(Pixel coordinate grounding data)
=====
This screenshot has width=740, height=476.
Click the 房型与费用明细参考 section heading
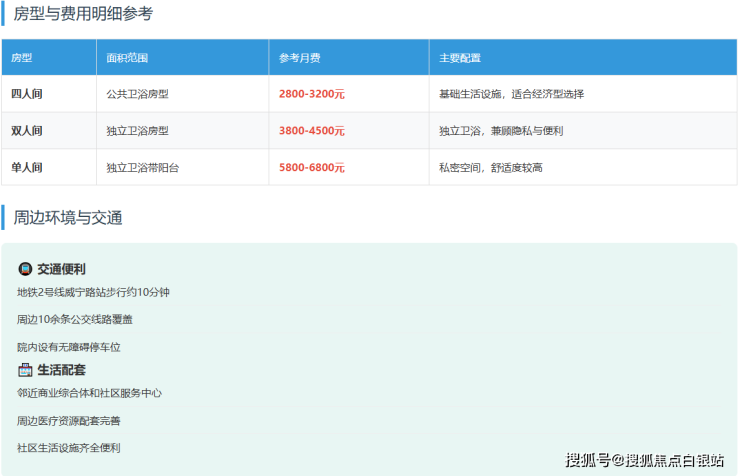(83, 14)
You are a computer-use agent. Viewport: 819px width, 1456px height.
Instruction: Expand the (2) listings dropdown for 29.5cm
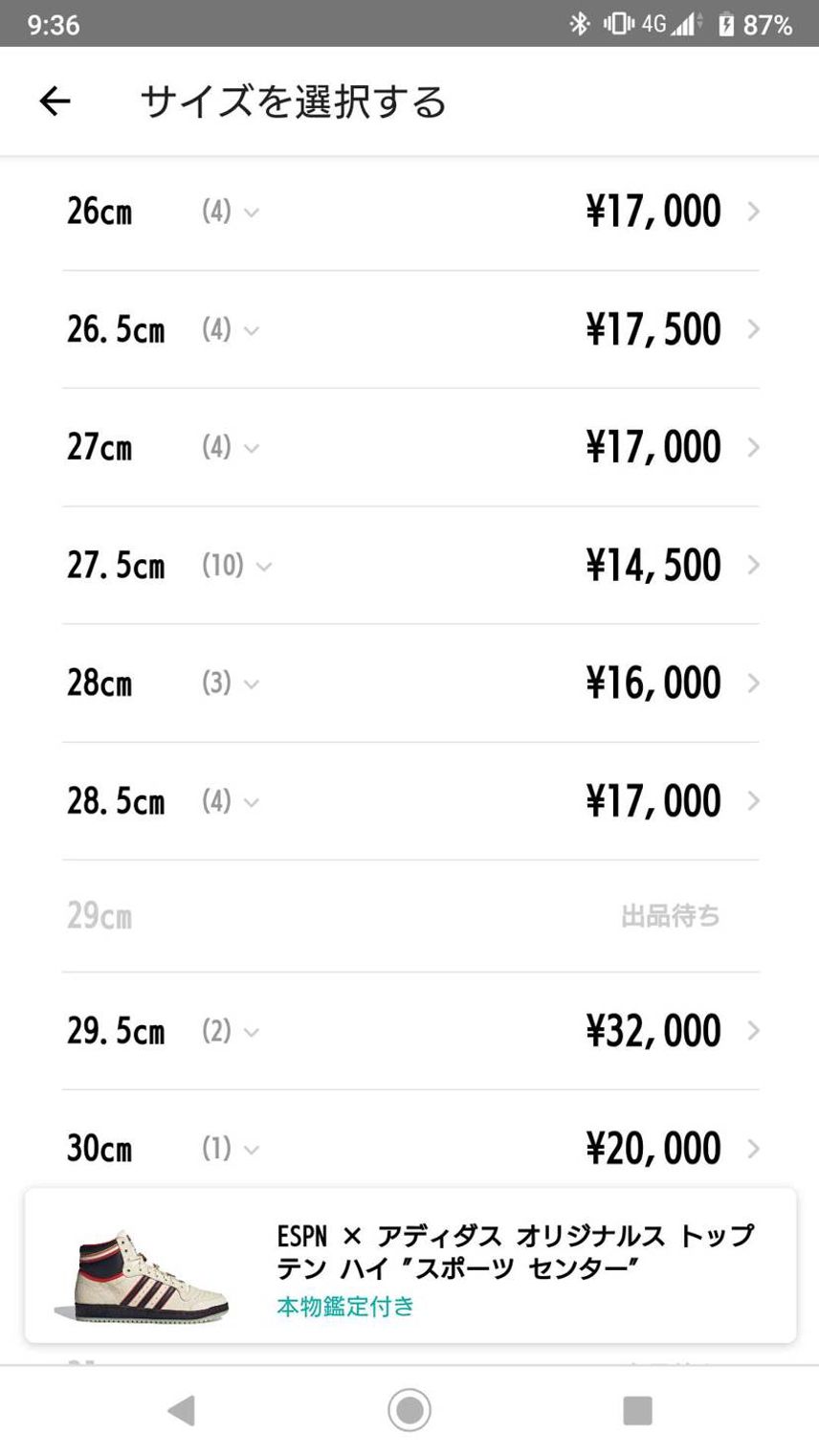(x=230, y=1031)
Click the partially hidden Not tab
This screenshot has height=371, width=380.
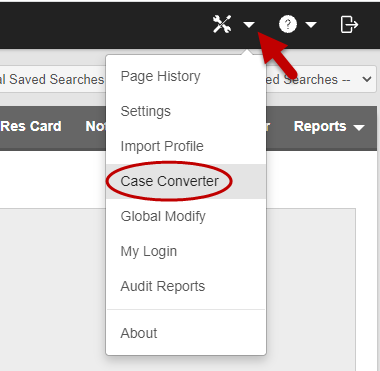tap(95, 126)
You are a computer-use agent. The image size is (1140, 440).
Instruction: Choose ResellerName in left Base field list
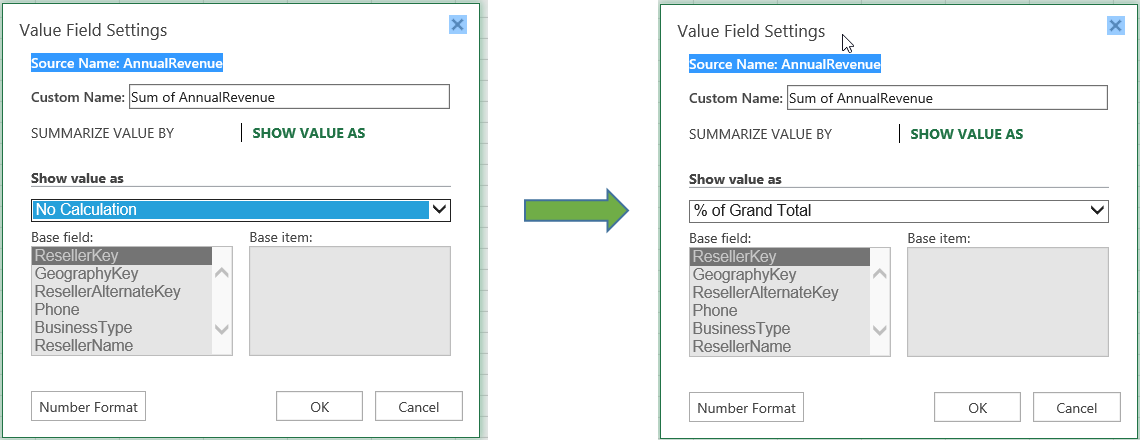point(84,346)
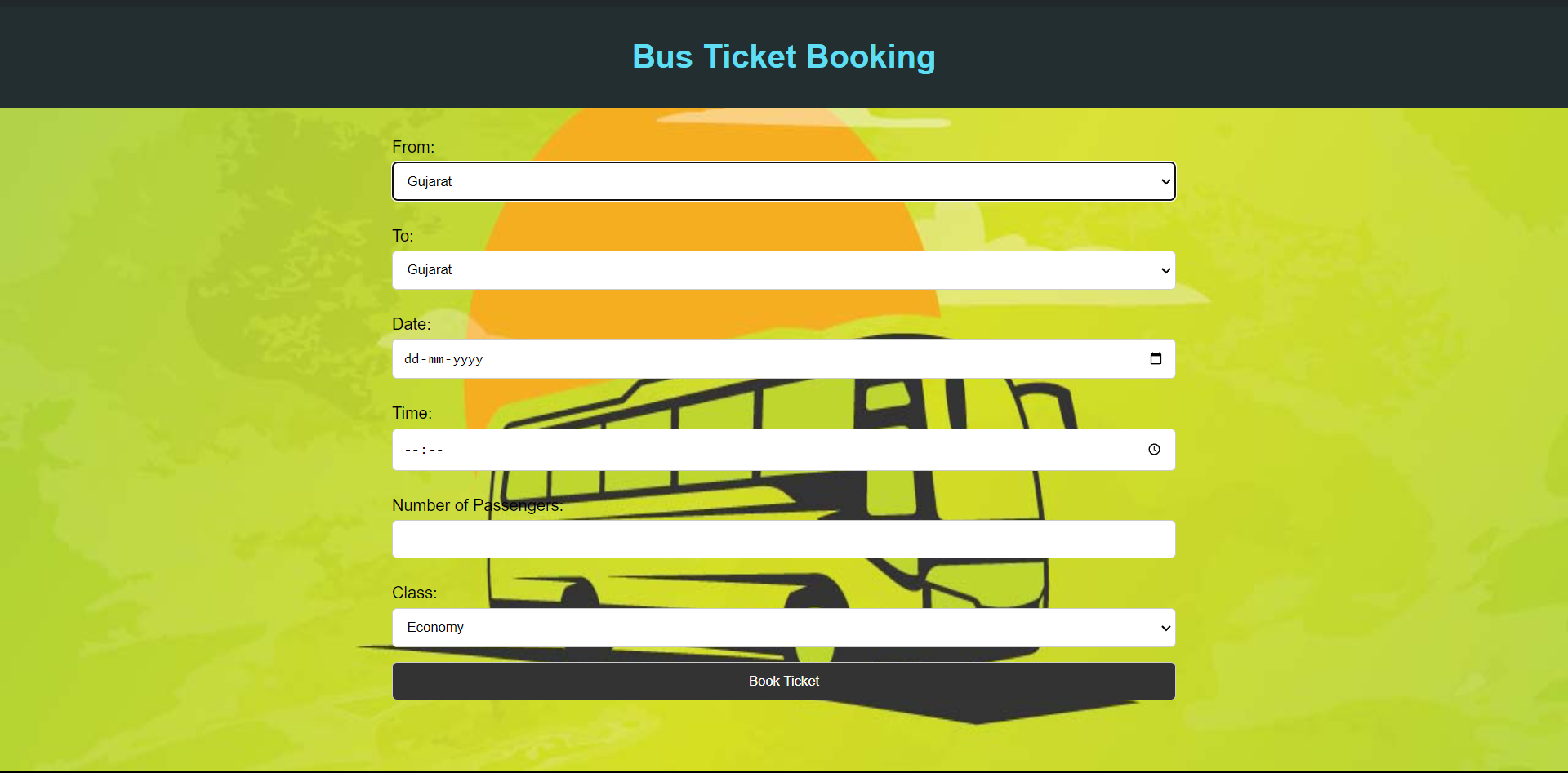Expand the To dropdown arrow
Screen dimensions: 1568x773
point(1165,271)
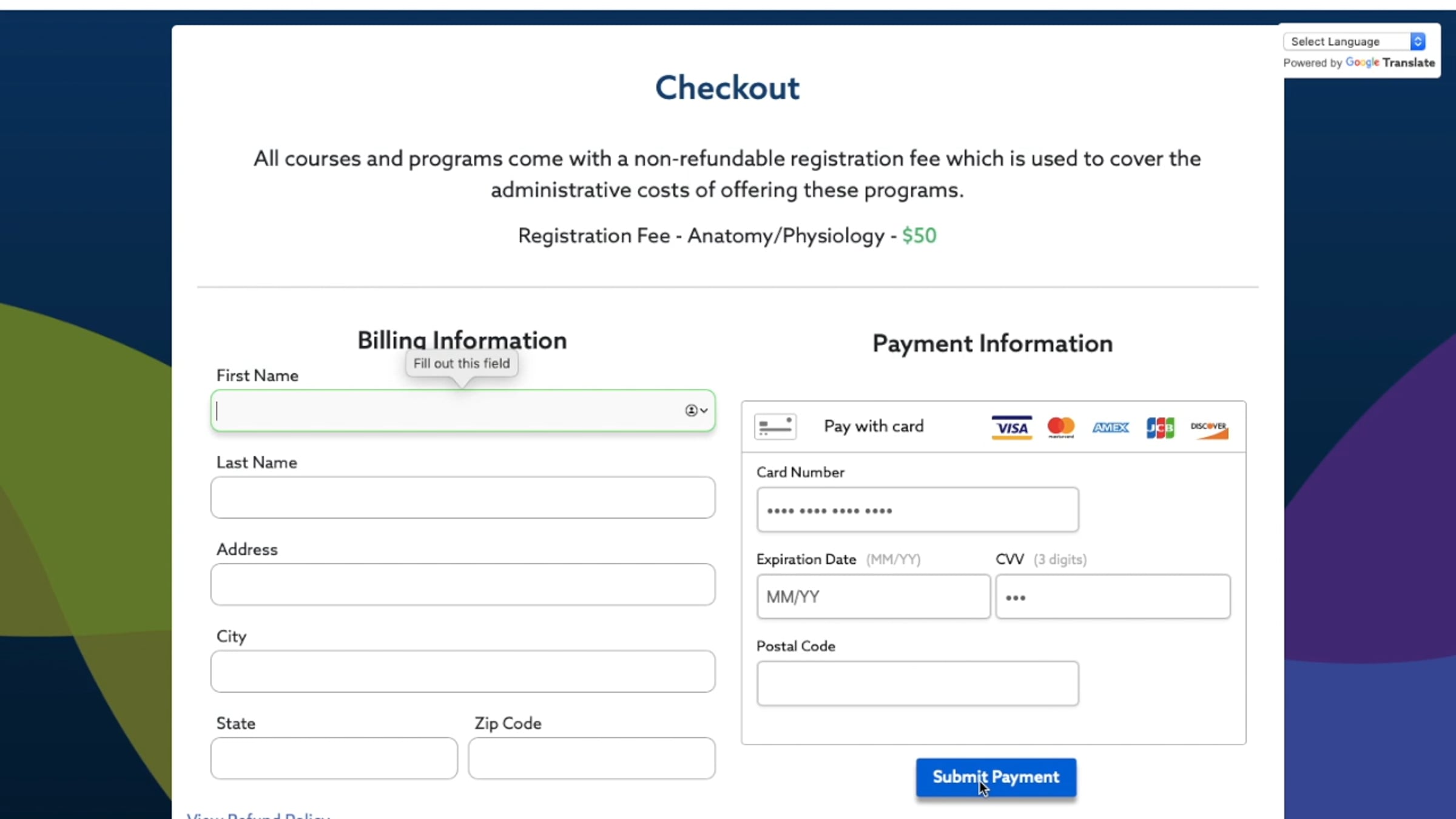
=====
Instructions for the task. I'd like the data above duplicated exactly, with no pictures included.

Exercise solution.
This screenshot has width=740, height=476.
Click the 房型与费用明细参考 section heading
(83, 14)
You are a computer-use agent. Viewport: 819px width, 1456px height.
Instruction: Expand the (2) listings dropdown for 29.5cm
(x=230, y=1031)
Click the partially hidden Not tab
This screenshot has height=371, width=380.
tap(95, 126)
You are a computer-use agent. The image size is (1140, 440).
Instruction: Choose ResellerName in left Base field list
point(84,346)
Expand the To dropdown arrow
Screen dimensions: 1568x773
point(1165,271)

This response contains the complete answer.